# [Problem requirements]
Recast the lines of the material below as a JSON list of strings, one string per line, leaving out blank lines.
━━ Extracted entries
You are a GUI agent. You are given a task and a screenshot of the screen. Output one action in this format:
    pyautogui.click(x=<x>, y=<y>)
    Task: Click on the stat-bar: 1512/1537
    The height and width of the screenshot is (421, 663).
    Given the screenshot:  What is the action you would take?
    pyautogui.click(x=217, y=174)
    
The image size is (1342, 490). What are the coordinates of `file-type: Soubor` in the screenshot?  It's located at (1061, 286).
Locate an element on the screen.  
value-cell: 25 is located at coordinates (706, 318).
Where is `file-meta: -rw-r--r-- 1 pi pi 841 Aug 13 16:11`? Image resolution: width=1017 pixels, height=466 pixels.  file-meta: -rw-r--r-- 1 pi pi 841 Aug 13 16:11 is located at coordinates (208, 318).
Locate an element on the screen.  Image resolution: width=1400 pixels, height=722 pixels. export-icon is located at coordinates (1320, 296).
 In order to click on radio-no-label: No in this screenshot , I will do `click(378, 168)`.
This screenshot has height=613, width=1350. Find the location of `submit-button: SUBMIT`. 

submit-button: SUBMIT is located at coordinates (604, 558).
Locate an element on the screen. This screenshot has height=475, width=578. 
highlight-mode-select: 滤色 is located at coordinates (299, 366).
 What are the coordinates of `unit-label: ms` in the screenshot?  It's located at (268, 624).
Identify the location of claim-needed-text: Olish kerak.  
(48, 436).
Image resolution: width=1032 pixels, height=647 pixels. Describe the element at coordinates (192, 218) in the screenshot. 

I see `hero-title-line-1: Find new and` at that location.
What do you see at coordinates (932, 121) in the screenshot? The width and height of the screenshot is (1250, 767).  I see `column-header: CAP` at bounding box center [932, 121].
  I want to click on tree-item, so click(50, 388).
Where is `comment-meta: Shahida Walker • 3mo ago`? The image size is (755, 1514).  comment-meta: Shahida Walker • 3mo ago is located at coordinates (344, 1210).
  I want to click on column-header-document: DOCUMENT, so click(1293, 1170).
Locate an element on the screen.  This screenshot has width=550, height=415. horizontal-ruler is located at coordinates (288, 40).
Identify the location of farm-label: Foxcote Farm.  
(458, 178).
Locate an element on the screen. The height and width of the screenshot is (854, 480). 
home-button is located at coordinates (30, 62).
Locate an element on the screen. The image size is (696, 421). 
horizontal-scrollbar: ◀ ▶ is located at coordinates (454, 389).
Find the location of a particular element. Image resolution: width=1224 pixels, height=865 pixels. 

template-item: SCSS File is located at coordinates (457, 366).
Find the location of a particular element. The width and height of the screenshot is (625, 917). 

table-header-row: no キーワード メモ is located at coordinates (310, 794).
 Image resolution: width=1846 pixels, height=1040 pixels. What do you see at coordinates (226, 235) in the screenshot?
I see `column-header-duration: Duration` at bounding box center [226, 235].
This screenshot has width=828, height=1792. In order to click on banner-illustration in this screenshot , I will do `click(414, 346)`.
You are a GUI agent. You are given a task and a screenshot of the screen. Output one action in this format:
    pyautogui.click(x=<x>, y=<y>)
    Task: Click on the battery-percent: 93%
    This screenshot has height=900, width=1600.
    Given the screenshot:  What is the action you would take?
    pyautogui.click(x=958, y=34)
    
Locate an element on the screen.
━━━━
# [Your solution]
[
  "You are a GUI agent. You are given a task and a screenshot of the screen. Output one action in this format:",
  "    pyautogui.click(x=<x>, y=<y>)",
  "    Task: Click on the stat-bar: 1512/1537",
  "    The height and width of the screenshot is (421, 663).",
  "    Given the screenshot:  What is the action you would take?",
  "    pyautogui.click(x=217, y=174)",
  "The image size is (1342, 490). What are the coordinates of `file-type: Soubor` in the screenshot?  It's located at (1061, 286).",
  "Locate an element on the screen.  ",
  "value-cell: 25 is located at coordinates (706, 318).",
  "Where is `file-meta: -rw-r--r-- 1 pi pi 841 Aug 13 16:11`? Image resolution: width=1017 pixels, height=466 pixels.  file-meta: -rw-r--r-- 1 pi pi 841 Aug 13 16:11 is located at coordinates (208, 318).",
  "Locate an element on the screen.  Image resolution: width=1400 pixels, height=722 pixels. export-icon is located at coordinates (1320, 296).",
  " In order to click on radio-no-label: No in this screenshot , I will do `click(378, 168)`.",
  "This screenshot has height=613, width=1350. Find the location of `submit-button: SUBMIT`. ",
  "submit-button: SUBMIT is located at coordinates (604, 558).",
  "Locate an element on the screen. This screenshot has height=475, width=578. ",
  "highlight-mode-select: 滤色 is located at coordinates (299, 366).",
  " What are the coordinates of `unit-label: ms` in the screenshot?  It's located at (268, 624).",
  "Identify the location of claim-needed-text: Olish kerak.  ",
  "(48, 436).",
  "Image resolution: width=1032 pixels, height=647 pixels. Describe the element at coordinates (192, 218) in the screenshot. ",
  "I see `hero-title-line-1: Find new and` at that location.",
  "What do you see at coordinates (932, 121) in the screenshot? The width and height of the screenshot is (1250, 767).  I see `column-header: CAP` at bounding box center [932, 121].",
  "  I want to click on tree-item, so click(50, 388).",
  "Where is `comment-meta: Shahida Walker • 3mo ago`? The image size is (755, 1514).  comment-meta: Shahida Walker • 3mo ago is located at coordinates (344, 1210).",
  "  I want to click on column-header-document: DOCUMENT, so click(1293, 1170).",
  "Locate an element on the screen.  This screenshot has width=550, height=415. horizontal-ruler is located at coordinates (288, 40).",
  "Identify the location of farm-label: Foxcote Farm.  ",
  "(458, 178).",
  "Locate an element on the screen. The height and width of the screenshot is (854, 480). ",
  "home-button is located at coordinates (30, 62).",
  "Locate an element on the screen. The image size is (696, 421). ",
  "horizontal-scrollbar: ◀ ▶ is located at coordinates (454, 389).",
  "Find the location of a particular element. Image resolution: width=1224 pixels, height=865 pixels. ",
  "template-item: SCSS File is located at coordinates (457, 366).",
  "Find the location of a particular element. The width and height of the screenshot is (625, 917). ",
  "table-header-row: no キーワード メモ is located at coordinates (310, 794).",
  " Image resolution: width=1846 pixels, height=1040 pixels. What do you see at coordinates (226, 235) in the screenshot?",
  "I see `column-header-duration: Duration` at bounding box center [226, 235].",
  "This screenshot has width=828, height=1792. In order to click on banner-illustration in this screenshot , I will do `click(414, 346)`.",
  "You are a GUI agent. You are given a task and a screenshot of the screen. Output one action in this format:",
  "    pyautogui.click(x=<x>, y=<y>)",
  "    Task: Click on the battery-percent: 93%",
  "    This screenshot has height=900, width=1600.",
  "    Given the screenshot:  What is the action you would take?",
  "    pyautogui.click(x=958, y=34)",
  "Locate an element on the screen."
]